**Problem details:** Retype every entry exactly, character for character.

**Pixel coordinate grounding data:**

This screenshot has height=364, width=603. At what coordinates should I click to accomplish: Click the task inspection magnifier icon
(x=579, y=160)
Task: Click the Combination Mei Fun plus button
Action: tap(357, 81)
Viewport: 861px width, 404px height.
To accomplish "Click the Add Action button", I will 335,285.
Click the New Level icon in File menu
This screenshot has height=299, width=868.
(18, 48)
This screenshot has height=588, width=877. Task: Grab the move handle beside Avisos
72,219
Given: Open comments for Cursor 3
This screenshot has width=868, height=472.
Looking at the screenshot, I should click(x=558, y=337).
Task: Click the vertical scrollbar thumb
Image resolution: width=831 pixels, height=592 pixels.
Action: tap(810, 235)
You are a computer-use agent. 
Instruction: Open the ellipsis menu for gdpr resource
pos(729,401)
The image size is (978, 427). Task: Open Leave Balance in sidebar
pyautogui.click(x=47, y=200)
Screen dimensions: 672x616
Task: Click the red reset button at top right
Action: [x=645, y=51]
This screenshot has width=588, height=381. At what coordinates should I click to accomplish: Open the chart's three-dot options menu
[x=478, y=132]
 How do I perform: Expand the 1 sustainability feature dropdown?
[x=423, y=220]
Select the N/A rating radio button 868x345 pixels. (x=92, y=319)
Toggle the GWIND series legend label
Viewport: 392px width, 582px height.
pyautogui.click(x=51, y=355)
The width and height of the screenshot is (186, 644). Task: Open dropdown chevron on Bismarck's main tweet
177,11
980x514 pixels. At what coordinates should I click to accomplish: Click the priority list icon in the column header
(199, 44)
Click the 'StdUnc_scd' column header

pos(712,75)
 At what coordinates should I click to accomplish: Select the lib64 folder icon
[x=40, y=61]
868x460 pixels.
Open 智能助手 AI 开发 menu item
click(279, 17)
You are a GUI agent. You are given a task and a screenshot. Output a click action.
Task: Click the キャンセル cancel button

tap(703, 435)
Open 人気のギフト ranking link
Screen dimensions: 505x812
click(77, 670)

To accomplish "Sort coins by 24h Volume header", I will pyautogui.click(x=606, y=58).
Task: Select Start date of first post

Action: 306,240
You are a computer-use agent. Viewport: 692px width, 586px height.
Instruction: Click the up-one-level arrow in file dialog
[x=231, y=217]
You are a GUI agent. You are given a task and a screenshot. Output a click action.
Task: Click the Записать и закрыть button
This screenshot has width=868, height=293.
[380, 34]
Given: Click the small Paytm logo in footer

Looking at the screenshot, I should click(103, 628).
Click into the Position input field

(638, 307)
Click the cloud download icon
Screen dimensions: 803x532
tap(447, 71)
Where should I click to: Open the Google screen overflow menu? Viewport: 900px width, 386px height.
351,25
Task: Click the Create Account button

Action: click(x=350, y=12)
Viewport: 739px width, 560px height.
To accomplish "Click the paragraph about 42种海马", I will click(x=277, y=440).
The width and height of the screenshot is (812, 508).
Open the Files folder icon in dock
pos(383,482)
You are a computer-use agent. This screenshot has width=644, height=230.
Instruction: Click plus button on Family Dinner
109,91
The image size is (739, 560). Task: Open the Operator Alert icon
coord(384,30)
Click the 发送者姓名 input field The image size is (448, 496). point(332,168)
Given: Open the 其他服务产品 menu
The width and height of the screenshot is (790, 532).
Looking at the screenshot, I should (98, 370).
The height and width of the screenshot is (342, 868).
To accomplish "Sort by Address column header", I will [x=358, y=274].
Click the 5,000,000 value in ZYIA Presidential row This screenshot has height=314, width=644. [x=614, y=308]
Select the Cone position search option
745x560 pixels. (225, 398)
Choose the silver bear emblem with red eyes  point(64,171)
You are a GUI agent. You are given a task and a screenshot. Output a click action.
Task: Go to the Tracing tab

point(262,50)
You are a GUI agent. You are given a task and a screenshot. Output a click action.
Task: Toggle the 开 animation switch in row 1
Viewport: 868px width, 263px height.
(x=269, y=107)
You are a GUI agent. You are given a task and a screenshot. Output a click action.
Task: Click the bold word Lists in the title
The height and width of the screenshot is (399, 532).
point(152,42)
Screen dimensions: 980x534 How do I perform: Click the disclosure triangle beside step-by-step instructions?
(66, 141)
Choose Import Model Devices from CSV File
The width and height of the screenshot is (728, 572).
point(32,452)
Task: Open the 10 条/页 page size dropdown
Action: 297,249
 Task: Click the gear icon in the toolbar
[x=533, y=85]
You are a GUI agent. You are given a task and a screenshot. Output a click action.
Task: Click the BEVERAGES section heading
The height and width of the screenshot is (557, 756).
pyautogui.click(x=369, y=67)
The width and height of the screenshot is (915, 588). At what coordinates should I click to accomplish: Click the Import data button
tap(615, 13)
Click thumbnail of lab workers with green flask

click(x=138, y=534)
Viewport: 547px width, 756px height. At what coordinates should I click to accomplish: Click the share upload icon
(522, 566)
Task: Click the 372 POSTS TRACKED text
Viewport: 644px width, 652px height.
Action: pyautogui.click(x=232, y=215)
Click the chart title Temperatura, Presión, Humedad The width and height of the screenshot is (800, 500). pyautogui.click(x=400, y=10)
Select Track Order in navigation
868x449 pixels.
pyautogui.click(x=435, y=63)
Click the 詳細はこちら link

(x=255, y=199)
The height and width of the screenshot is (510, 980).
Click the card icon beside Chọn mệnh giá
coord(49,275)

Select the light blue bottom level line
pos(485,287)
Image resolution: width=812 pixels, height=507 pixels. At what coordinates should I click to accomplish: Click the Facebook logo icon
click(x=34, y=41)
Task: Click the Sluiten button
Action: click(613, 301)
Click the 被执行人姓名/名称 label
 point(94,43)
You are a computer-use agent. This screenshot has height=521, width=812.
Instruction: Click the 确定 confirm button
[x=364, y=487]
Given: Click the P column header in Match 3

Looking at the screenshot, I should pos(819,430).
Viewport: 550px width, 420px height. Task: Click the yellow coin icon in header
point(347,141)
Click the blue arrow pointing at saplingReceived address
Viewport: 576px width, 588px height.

**Response to the exercise:**
This screenshot has height=364, width=603. At what coordinates should I click to accomplish: Click the task inspection magnifier icon
(x=579, y=160)
Task: Click the Combination Mei Fun plus button
Action: tap(357, 81)
Viewport: 861px width, 404px height.
To accomplish "Click the Add Action button", I will 335,285.
Click the New Level icon in File menu
This screenshot has height=299, width=868.
(18, 48)
This screenshot has height=588, width=877. Task: Grab the move handle beside Avisos
72,219
Given: Open comments for Cursor 3
This screenshot has width=868, height=472.
Looking at the screenshot, I should click(x=558, y=337).
Task: Click the vertical scrollbar thumb
Image resolution: width=831 pixels, height=592 pixels.
Action: tap(810, 235)
You are a computer-use agent. 
Instruction: Open the ellipsis menu for gdpr resource
pos(729,401)
The image size is (978, 427). Task: Open Leave Balance in sidebar
pyautogui.click(x=47, y=200)
Screen dimensions: 672x616
Task: Click the red reset button at top right
Action: [x=645, y=51]
This screenshot has width=588, height=381. At what coordinates should I click to accomplish: Open the chart's three-dot options menu
[x=478, y=132]
 How do I perform: Expand the 1 sustainability feature dropdown?
[x=423, y=220]
Select the N/A rating radio button 868x345 pixels. (x=92, y=319)
Toggle the GWIND series legend label
Viewport: 392px width, 582px height.
pyautogui.click(x=51, y=355)
The width and height of the screenshot is (186, 644). Task: Open dropdown chevron on Bismarck's main tweet
177,11
980x514 pixels. At what coordinates should I click to accomplish: Click the priority list icon in the column header
(199, 44)
Click the 'StdUnc_scd' column header

pos(712,75)
 At what coordinates should I click to accomplish: Select the lib64 folder icon
[x=40, y=61]
868x460 pixels.
Open 智能助手 AI 开发 menu item
click(279, 17)
You are a GUI agent. You are given a task and a screenshot. Output a click action.
Task: Click the キャンセル cancel button

tap(703, 435)
Open 人気のギフト ranking link
Screen dimensions: 505x812
click(77, 670)

To accomplish "Sort coins by 24h Volume header", I will pyautogui.click(x=606, y=58).
Task: Select Start date of first post

Action: 306,240
You are a computer-use agent. Viewport: 692px width, 586px height.
Instruction: Click the up-one-level arrow in file dialog
[x=231, y=217]
You are a GUI agent. You are given a task and a screenshot. Output a click action.
Task: Click the Записать и закрыть button
This screenshot has width=868, height=293.
[380, 34]
Given: Click the small Paytm logo in footer

Looking at the screenshot, I should click(103, 628).
Click into the Position input field

(638, 307)
Click the cloud download icon
Screen dimensions: 803x532
tap(447, 71)
Where should I click to: Open the Google screen overflow menu? Viewport: 900px width, 386px height.
351,25
Task: Click the Create Account button

Action: click(x=350, y=12)
Viewport: 739px width, 560px height.
To accomplish "Click the paragraph about 42种海马", I will click(x=277, y=440).
The width and height of the screenshot is (812, 508).
Open the Files folder icon in dock
pos(383,482)
You are a computer-use agent. This screenshot has width=644, height=230.
Instruction: Click plus button on Family Dinner
109,91
The image size is (739, 560). Task: Open the Operator Alert icon
coord(384,30)
Click the 发送者姓名 input field The image size is (448, 496). point(332,168)
Given: Open the 其他服务产品 menu
The width and height of the screenshot is (790, 532).
Looking at the screenshot, I should (98, 370).
The height and width of the screenshot is (342, 868).
To accomplish "Sort by Address column header", I will [x=358, y=274].
Click the 5,000,000 value in ZYIA Presidential row This screenshot has height=314, width=644. [x=614, y=308]
Select the Cone position search option
745x560 pixels. (225, 398)
Choose the silver bear emblem with red eyes  point(64,171)
You are a GUI agent. You are given a task and a screenshot. Output a click action.
Task: Go to the Tracing tab

point(262,50)
You are a GUI agent. You are given a task and a screenshot. Output a click action.
Task: Toggle the 开 animation switch in row 1
Viewport: 868px width, 263px height.
(x=269, y=107)
You are a GUI agent. You are given a task and a screenshot. Output a click action.
Task: Click the bold word Lists in the title
The height and width of the screenshot is (399, 532).
point(152,42)
Screen dimensions: 980x534 How do I perform: Click the disclosure triangle beside step-by-step instructions?
(66, 141)
Choose Import Model Devices from CSV File
The width and height of the screenshot is (728, 572).
point(32,452)
Task: Open the 10 条/页 page size dropdown
Action: 297,249
 Task: Click the gear icon in the toolbar
[x=533, y=85]
You are a GUI agent. You are given a task and a screenshot. Output a click action.
Task: Click the BEVERAGES section heading
The height and width of the screenshot is (557, 756).
pyautogui.click(x=369, y=67)
The width and height of the screenshot is (915, 588). At what coordinates should I click to accomplish: Click the Import data button
tap(615, 13)
Click thumbnail of lab workers with green flask

click(x=138, y=534)
Viewport: 547px width, 756px height. At what coordinates should I click to accomplish: Click the share upload icon
(522, 566)
Task: Click the 372 POSTS TRACKED text
Viewport: 644px width, 652px height.
Action: pyautogui.click(x=232, y=215)
Click the chart title Temperatura, Presión, Humedad The width and height of the screenshot is (800, 500). pyautogui.click(x=400, y=10)
Select Track Order in navigation
868x449 pixels.
pyautogui.click(x=435, y=63)
Click the 詳細はこちら link

(x=255, y=199)
The height and width of the screenshot is (510, 980).
Click the card icon beside Chọn mệnh giá
coord(49,275)

Select the light blue bottom level line
pos(485,287)
Image resolution: width=812 pixels, height=507 pixels. At what coordinates should I click to accomplish: Click the Facebook logo icon
click(x=34, y=41)
Task: Click the Sluiten button
Action: click(613, 301)
Click the 被执行人姓名/名称 label
 point(94,43)
You are a computer-use agent. This screenshot has height=521, width=812.
Instruction: Click the 确定 confirm button
[x=364, y=487]
Given: Click the P column header in Match 3

Looking at the screenshot, I should pos(819,430).
Viewport: 550px width, 420px height. Task: Click the yellow coin icon in header
point(347,141)
Click the blue arrow pointing at saplingReceived address
Viewport: 576px width, 588px height.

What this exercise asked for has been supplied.